Selection: My Joy
. . . .
Opening waltz, tinkling children’s music box gives way to an up-tempo groove, Hutcherson and Hancock sparring, great Stinson bass solo to finish
Bobby Hutcherson, vibes (and drums on Bi-Sectional) ; Herbie Hancock, piano; Albert Stinson, bass; Joe Chambers, drums, gong, tympani, recorded for Liberty at Van Gelder Studio, Englewood Cliffs, NJ, July 21, 1967; first issued in 1979.
A1 ‘Til Then (Hutcherson)
A2 My Joy (Hutcherson)
A3 Theme From Blow Up (Hancock)
B1 Subtle Neptune (Hutcherson)
B2 Oblique (Chambers)
B3 Bi-Sectional (Chambers)
As in Happenings (1966), a hornless quartet format puts Hutcherson squarely in the front line. Hancock has conversation mode enabled, sparking complex changes of tempo and direction within the quartet. The line up presents a percussion triple threat: percussive piano, percussive mallets, percussive percussion, a three way dialogue with Chambers, freed from timekeeping.

Exercise task A
In the notes on the 1967 Hutcherson session, recast the paragraph beginning "As in Happenings (1966)" as a short bulleted list that keeps its main facts.
Exercise task B
Summarize the notes on the 1967 Hutcherson session in two sentences.
Exercise task C
Write the next part of the notes on the 1967 Hutcherson session, picking up after their final sentence.

Information provided
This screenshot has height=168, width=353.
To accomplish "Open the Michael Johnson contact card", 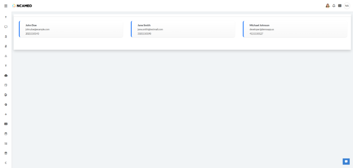I will click(295, 29).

Expected answer A
- As on Happenings (1966), a hornless quartet puts Hutcherson in the front line.
- Hancock sparks complex changes of tempo and direction within the group.
- The lineup is a percussion triple threat of piano, mallets and percussion, in a three-way dialogue with Chambers, who is freed from timekeeping.

Expected answer B
Bobby Hutcherson on vibes, Herbie Hancock on piano, Albert Stinson on bass and Joe Chambers on drums, gong and tympani recorded the session for Liberty at Van Gelder Studio on July 21, 1967, and it was first issued in 1979. As on Happenings (1966), the hornless quartet puts Hutcherson in the front line, with Hancock sparking complex changes of tempo and direction and Chambers freed from timekeeping.

Expected answer C
An added dimension of the album is the cross-section of composer’s styles. Chambers offers “daring symphonies-in-miniature“. Hutcherson throws in a samba, and more conventional groundwork for fiery interchanges and solos. Theme From Blow Up, Hancock’s modal repeating vamp has overtones of Maiden Voyage.
Seamless link, Michelangelo Antonioni’s film Blow Up (winner, Cannes Palme d’Or 1966): David Hemmings drives a Rolls Royce Silver Cloud drop-head coupé through London streets, and we see another iconic piece of 60s engineering, a Nikon F1 camera.
En routee, ban the bomb protesters wave signs, fashion photoshoots with ultimate pro-toy Hasselblad using real film, a lot of Vanessa Redgrave’s back, and a British R&B shoe-in of The Yardbirds – Jeff Beck and Jimmy Page together briefly in 1966. Beck smashes up his guitar, all very ’60s. Hemmings in the crowd seizes a trophy broken guitar neck, subsequently only to discard it, a film metaphor for the futility of… something, superficial nihilsm, also very ’60s, but it won over the Cannes jury.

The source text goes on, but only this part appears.